Background Genetic and epigenetic mechanisms that may contribute to lupus susceptibility in humans and mouse models are of interest especially if they provide enzymes that could function as potential therapeutic targets. We have discovered an enzymatically mediated O-acetylation event found prominently in B cells in humans with lupus and in MRL/+ mice. Detailed studies in MRL/+ mice indicate that this modification may allow for a break in B cell tolerance and may be a major component of lupus susceptibility in these mice as well as possibly in humans as well.

Materials and methods We have used a catalytically dead Influenza C hemagglutinin esterase Ig fusion protein and a bovine coronavirus hemagglutinin esterase – Ig fusion protein as tools to respectively identify and remove 9-O-acetylated silaic acid on B cells in humans and in MRL/+ mice. Enzymatic approaches were used to identify the type of glycoconjugate that exhibits enhanced 9-O-acetylation of sialic acid moieties. We created a CasD1 knockout mouse to examine the role of this enzyme in O-acetylating sialic acid moieties in vivo. Genetics, whole genome sequencing and RNA-seq approaches are being used to identify the mechanism underlying ths lateration and its link to lupus susceptibility.
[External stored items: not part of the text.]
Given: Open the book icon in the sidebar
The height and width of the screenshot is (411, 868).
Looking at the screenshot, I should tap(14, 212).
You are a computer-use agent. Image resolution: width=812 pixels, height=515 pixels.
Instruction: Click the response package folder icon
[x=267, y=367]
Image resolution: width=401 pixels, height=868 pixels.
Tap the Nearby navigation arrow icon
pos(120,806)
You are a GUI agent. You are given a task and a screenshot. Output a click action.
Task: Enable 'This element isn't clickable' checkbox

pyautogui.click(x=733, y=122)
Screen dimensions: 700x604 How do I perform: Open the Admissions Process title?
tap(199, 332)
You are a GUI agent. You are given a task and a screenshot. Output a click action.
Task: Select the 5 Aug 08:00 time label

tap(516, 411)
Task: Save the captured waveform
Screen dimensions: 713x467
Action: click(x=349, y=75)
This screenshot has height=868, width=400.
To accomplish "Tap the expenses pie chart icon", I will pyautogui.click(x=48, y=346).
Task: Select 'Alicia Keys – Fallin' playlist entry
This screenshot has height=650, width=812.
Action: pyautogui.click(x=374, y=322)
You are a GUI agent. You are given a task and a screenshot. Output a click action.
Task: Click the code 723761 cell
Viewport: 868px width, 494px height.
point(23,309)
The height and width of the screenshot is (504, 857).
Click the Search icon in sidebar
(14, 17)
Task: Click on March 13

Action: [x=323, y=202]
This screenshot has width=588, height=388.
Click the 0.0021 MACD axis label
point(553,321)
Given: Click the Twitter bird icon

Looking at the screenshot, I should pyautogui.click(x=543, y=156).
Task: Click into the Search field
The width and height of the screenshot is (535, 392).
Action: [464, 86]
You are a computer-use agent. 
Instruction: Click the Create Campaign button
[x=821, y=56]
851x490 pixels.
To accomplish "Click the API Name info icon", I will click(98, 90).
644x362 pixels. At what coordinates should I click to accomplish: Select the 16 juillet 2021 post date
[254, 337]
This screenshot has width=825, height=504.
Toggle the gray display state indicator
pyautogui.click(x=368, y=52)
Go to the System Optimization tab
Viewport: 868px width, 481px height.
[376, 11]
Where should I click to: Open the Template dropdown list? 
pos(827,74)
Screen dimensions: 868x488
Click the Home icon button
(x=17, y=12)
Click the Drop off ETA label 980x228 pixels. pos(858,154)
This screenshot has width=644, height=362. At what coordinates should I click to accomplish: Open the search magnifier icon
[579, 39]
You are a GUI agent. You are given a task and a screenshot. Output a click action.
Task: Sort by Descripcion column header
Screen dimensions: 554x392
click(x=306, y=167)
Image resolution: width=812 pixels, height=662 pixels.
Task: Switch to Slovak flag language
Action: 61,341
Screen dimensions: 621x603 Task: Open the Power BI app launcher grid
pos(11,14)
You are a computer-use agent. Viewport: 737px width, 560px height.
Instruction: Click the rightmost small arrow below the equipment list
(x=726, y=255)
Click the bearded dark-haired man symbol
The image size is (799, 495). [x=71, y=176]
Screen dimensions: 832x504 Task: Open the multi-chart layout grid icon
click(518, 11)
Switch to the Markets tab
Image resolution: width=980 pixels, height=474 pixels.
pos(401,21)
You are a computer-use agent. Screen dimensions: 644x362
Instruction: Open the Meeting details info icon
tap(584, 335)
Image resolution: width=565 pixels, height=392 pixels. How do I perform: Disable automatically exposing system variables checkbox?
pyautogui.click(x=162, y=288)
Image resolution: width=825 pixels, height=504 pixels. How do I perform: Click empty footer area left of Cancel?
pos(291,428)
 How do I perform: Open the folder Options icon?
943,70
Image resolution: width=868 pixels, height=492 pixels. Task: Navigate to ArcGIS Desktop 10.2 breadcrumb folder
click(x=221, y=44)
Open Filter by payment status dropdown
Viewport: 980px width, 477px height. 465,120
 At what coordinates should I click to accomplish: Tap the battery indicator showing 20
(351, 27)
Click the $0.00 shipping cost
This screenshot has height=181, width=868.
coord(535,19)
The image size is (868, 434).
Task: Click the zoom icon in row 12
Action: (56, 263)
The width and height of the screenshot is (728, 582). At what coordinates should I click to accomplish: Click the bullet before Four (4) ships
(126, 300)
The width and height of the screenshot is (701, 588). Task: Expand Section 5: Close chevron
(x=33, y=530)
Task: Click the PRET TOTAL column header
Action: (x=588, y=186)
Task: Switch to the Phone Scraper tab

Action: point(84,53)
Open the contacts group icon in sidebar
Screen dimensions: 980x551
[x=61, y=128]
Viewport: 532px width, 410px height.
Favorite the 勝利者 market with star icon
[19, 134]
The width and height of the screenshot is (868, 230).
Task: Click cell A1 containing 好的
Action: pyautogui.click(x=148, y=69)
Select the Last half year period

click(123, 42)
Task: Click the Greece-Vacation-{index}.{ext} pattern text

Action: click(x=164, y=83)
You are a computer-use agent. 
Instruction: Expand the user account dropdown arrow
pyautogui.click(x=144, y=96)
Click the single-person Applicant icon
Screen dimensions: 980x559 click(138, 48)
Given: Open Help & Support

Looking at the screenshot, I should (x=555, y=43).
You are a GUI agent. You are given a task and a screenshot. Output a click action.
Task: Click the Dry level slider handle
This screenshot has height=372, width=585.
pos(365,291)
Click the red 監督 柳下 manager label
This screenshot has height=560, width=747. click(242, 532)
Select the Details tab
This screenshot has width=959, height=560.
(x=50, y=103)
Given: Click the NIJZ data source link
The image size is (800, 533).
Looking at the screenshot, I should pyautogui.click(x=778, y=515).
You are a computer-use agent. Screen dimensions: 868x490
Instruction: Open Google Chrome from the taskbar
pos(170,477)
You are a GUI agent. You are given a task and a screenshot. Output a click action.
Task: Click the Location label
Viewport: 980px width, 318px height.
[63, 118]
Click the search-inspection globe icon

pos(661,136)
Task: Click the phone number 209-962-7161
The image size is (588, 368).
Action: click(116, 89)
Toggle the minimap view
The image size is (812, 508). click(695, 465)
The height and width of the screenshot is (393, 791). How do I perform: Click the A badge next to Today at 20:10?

Results Increased 9-O-acetylation of sialic acid on naive B cells is observed on approximately two-thirds of subjects with active SLE. Markedly increased levels of 9-O-acetyl sialic acid are also observed in the earliest B lineage cells in lupus prone MRL/+ mice and this high level is maintained throughout B cell development and well before these mice exhibit any features of disease. This increased 9-O-acetylation of sialic acid was not observed on glycoproteins or mucins on MRL/+ B cells but was restricted to gangliosides. Acetylated gangliosides protected these B cells from BCR-dependent apoptosis. Deacetylation of sialic acid on MRL/+ B cells restored anti-IgM mediated apoptosis to wild type levels. We used a CasD1 knockout mouse to establish that this enzyme is required for the 9-O-acetylation of sialic acid in vivo. Increased 9-O-acetylation of sialic acid in MRL/+ mice is dominantly inherited and the molecular basis of this striking change is being investigated using genetics and whole genome sequencing.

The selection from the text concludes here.